(Items from a dataset)

━━━━━━━━━━━━━━━━━━━━

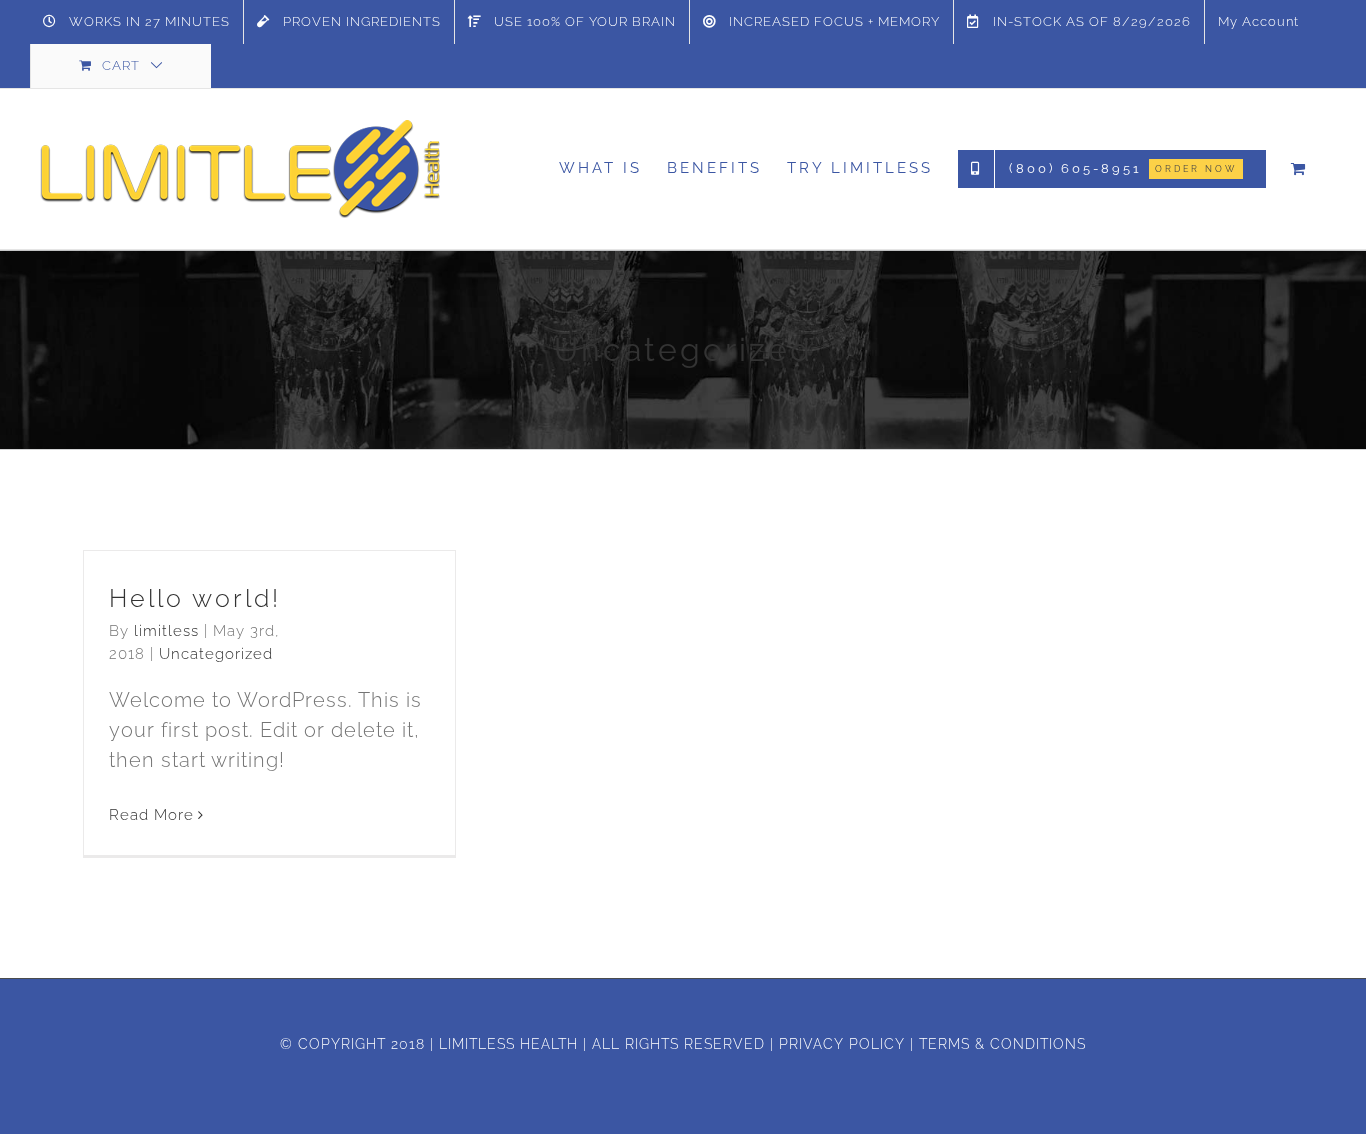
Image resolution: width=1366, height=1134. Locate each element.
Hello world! (195, 598)
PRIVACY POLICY (842, 1044)
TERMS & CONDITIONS (1002, 1044)
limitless (166, 631)
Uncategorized (216, 654)
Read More (151, 815)
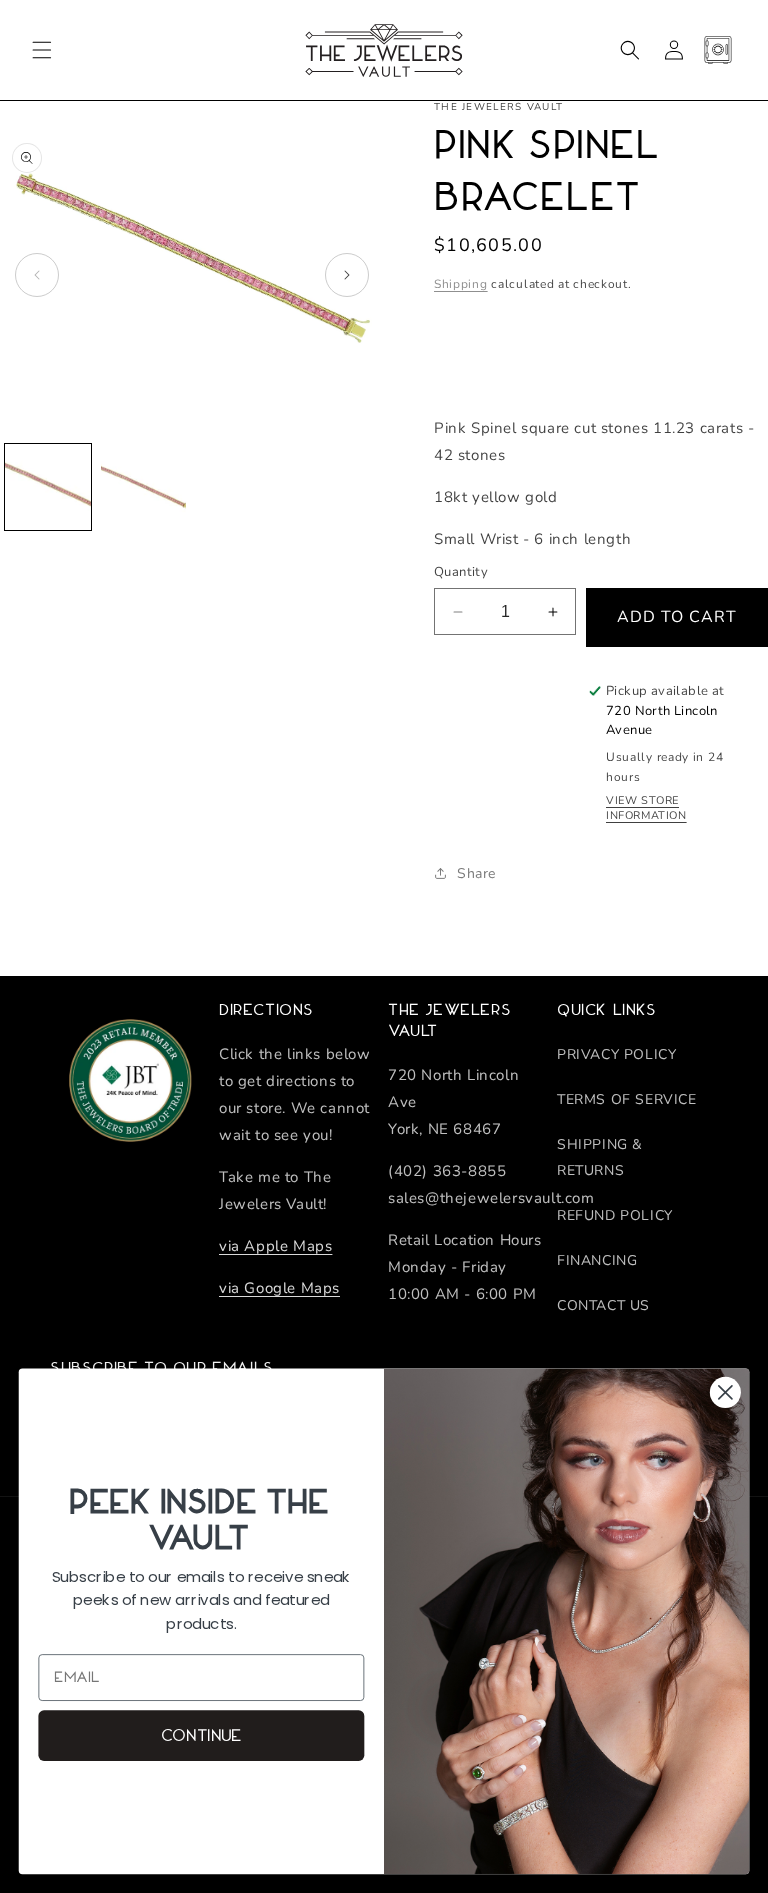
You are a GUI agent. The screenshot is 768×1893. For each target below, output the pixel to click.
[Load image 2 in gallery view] (144, 487)
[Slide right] (347, 275)
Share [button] (476, 873)
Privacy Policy (616, 1054)
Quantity (461, 572)
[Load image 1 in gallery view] (48, 487)
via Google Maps (279, 1288)
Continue (201, 1735)
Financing (597, 1260)
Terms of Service (627, 1099)
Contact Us (603, 1305)
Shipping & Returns (600, 1157)
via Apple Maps (275, 1246)
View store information (646, 808)
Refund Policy (615, 1215)
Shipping (461, 284)
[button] (42, 50)
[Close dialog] (725, 1392)
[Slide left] (37, 275)
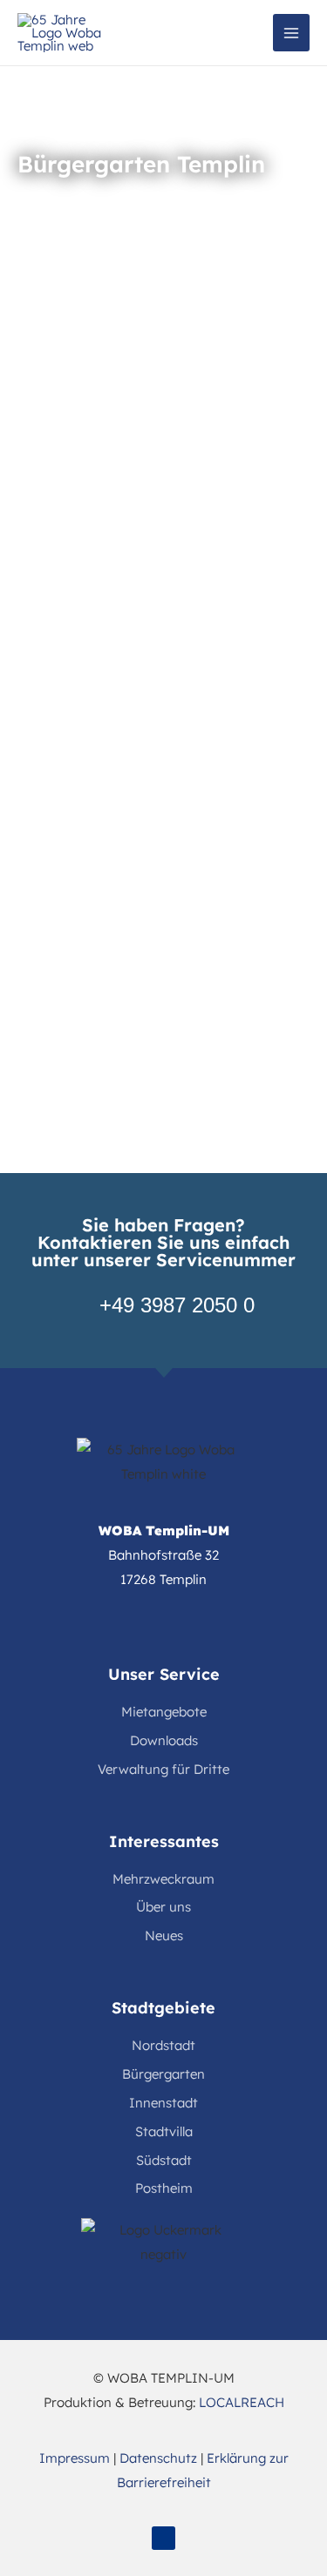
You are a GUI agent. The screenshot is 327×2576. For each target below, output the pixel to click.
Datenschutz (158, 2458)
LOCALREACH (241, 2402)
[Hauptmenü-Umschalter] (291, 32)
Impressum (74, 2458)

━━━━━━━━━━━━━━━━━━━━

## What you have to do:
What lines in the entries contain "below"? Report each one by copying it.

## Exercise answer:
You are a GUI agent. The screenshot is 768×1893. For each target below, output the pixel to click.
You are a GUI agent. The screenshot is 327×2576. For each target below, output the pixel to click.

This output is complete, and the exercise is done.